A sexualidade, entretanto, é uma condição de saúde que precisa ser analisada também de forma multifatorial. A musculatura pode ajudar, mas não é o fator desencadeante do prazer sexual. A fisioterapeuta explica que satisfação sexual é composta de quatro fases – desejo, excitação, orgasmo e resolução. “A fraqueza muscular prejudica a fase da excitação”, diz ela.

Elza Baracho esclarece ainda que dor na relação sexual pode ser sinal de músculo hipertônico (que não é sinônimo de músculo forte) que impede o relaxamento da fibra. “Nesse caso temos que primeiro tratar esse músculo para depois trabalhar o ganho de força”, exemplifica.

O diagnóstico das disfunções do assoalho pélvico é feito pelo médico. O fisioterapeuta avalia a musculatura do assoalho pélvico para descobrir se há uma deficiência neuromusculoesquelética. Essa avaliação funcional é constituída de inspeção (olhar), apalpação das estruturas musculares e testes com o uso de equipamentos (ou medidores) que dão ao profissional um parâmetro que ajuda a certificar o grau de força muscular e medir a atividade elétrica da fibra.

Através da apalpação, a mulher consegue ter uma consciência mais assertiva de uma possível contração de determinado músculo. Elza Baracho reforça a necessidade de autoconhecimento da anatomia feminina, que pode se dar tanto pela observação de figuras ou pelo toque.
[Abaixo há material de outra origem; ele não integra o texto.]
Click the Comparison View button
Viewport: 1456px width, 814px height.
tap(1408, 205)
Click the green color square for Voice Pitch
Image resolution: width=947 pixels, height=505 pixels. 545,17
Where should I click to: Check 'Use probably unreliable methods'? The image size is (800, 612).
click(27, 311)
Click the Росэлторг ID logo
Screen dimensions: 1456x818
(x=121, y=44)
Na grande maioria dos casos, o tratamento consiste em exercícios de fisioterapia, mas dependendo do tipo de lesão, pode necessitar de cirurgia. “Os exercícios são simples e consistem basicamente na contração e relaxamento dessa musculatura e podem ser feitos em casa”, reforça Cláudia Soares Laranjeira.

Outras histórias
A funcionária pública aposentada Nadir dos Santos Dorela, 61 anos, recebeu o diagnóstico de incontinência urinária por esforço há dois anos, mas o desconhecimento geral sobre o tratamento para o problema é bem exemplificado por ela. “Aos 48 anos eu já observava que quando eu dava uma gargalhada, tossia ou carregava peso vazava urina. É um problema que me incomodou por muito tempo. Era tão desagradável que eu evitava ir a determinados lugares. Quando não era possível, usava absorventes para tentar minimizar o desconforto”, relata.
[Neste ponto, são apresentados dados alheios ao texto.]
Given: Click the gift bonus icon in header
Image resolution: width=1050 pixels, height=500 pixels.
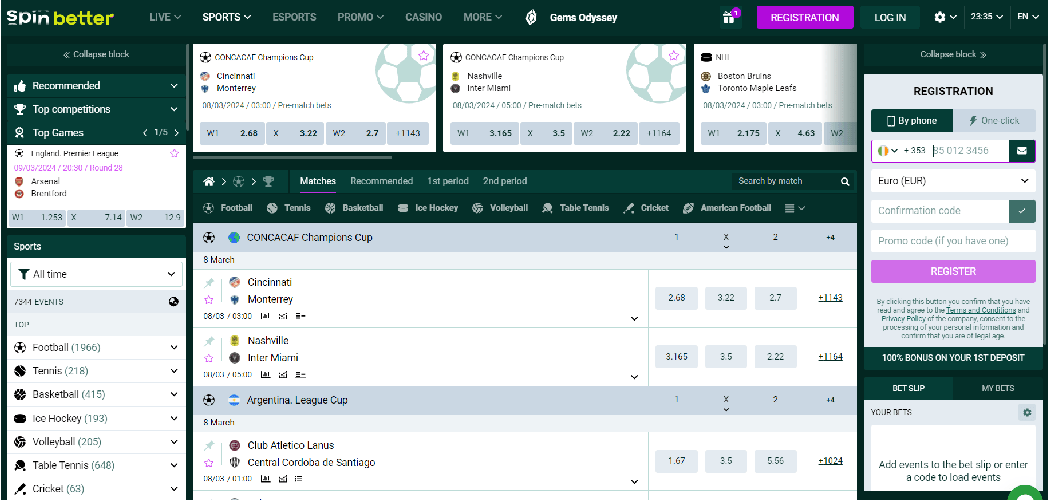Looking at the screenshot, I should pos(728,17).
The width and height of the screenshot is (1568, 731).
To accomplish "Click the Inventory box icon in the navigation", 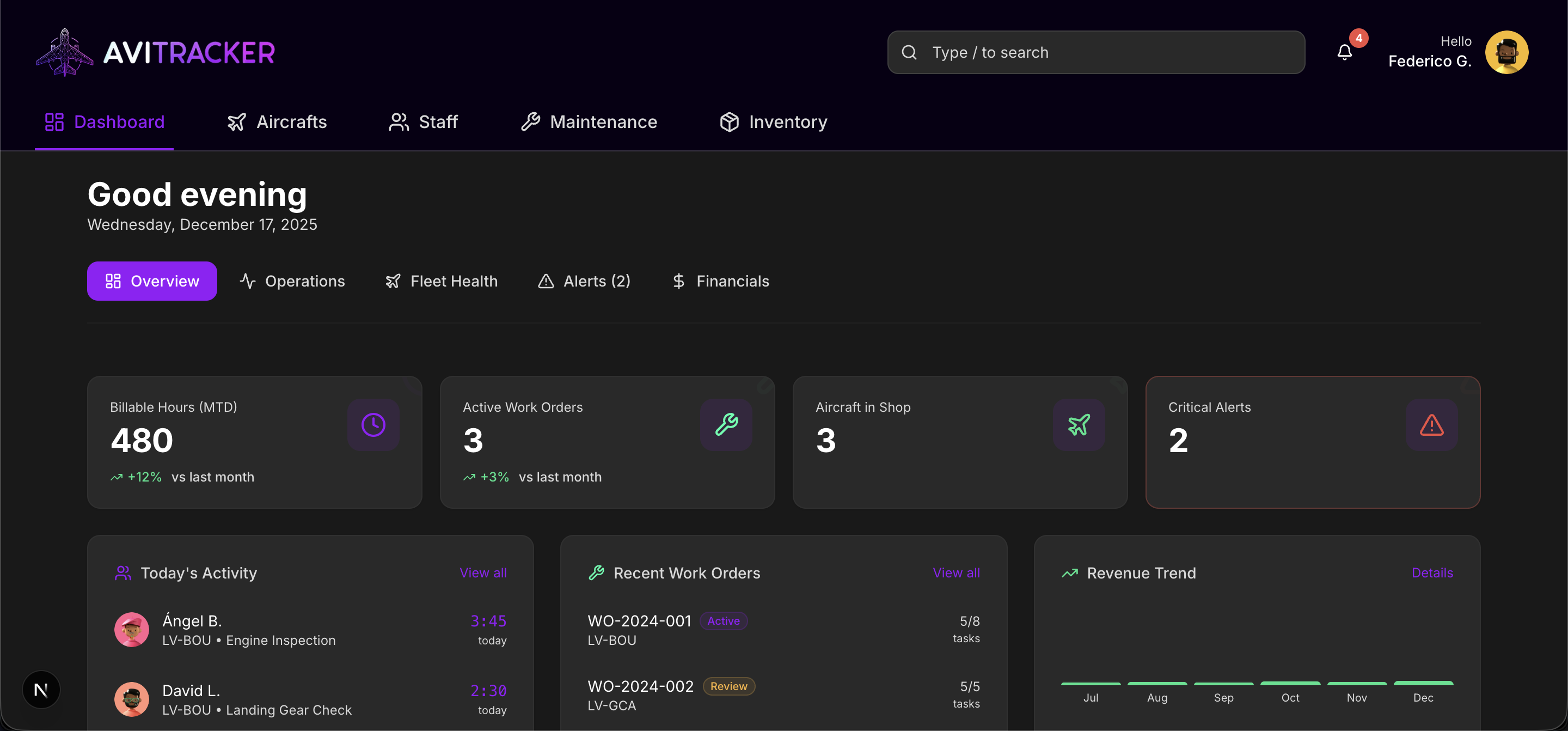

Ela aprendeu os exercícios, periodicamente faz acompanhamento com fisioterapeuta e vive uma outra fase da vida. Nadir conta, por exemplo, que recentemente ficou cinco dias fora de casa para participar de um congresso. “Antes era algo impensável, eu ficava insegura de ficar longe de um banheiro, quanto mais passar uma manhã inteira assistindo a uma palestra”, diz.

Como estava com a musculatura já muito fraca, Nadir fala que os resultados começaram a ser sentidos no seu dia a dia entre seis e oito meses depois que iniciou o tratamento. “Cada organismo é único, mas no meu caso foi muito bom conseguir, inclusive, evitar a cirurgia que era um procedimento pelo qual não queria passar”, pontua.

* A pedido da entrevista, o nome não foi revelado.

8º Congresso Mineiro de Ginecologia e Obstetrícia
De 13 a 16 de maio
Minascentro (Avenida Augusto de Lima, 785, Lourdes, Belo Horizonte)
Mais informações: www.cmgo2015.com.br

Palestras gratuitas e abertas ao público:
13 de maio, das 17h às 18h, Sala Turmalina, Minascentro
- Preparação do corpo para a gravidez, parto e puerpério – Cuidados especiais com o assoalho pélvico e abdômen

13 de maio, das 17h às 18h, Sala Esmeralda, Minascentro
- Qual a importância de manter preservada a função dos músculos do assoalho pélvico para a obtenção de uma boa atividade sexual?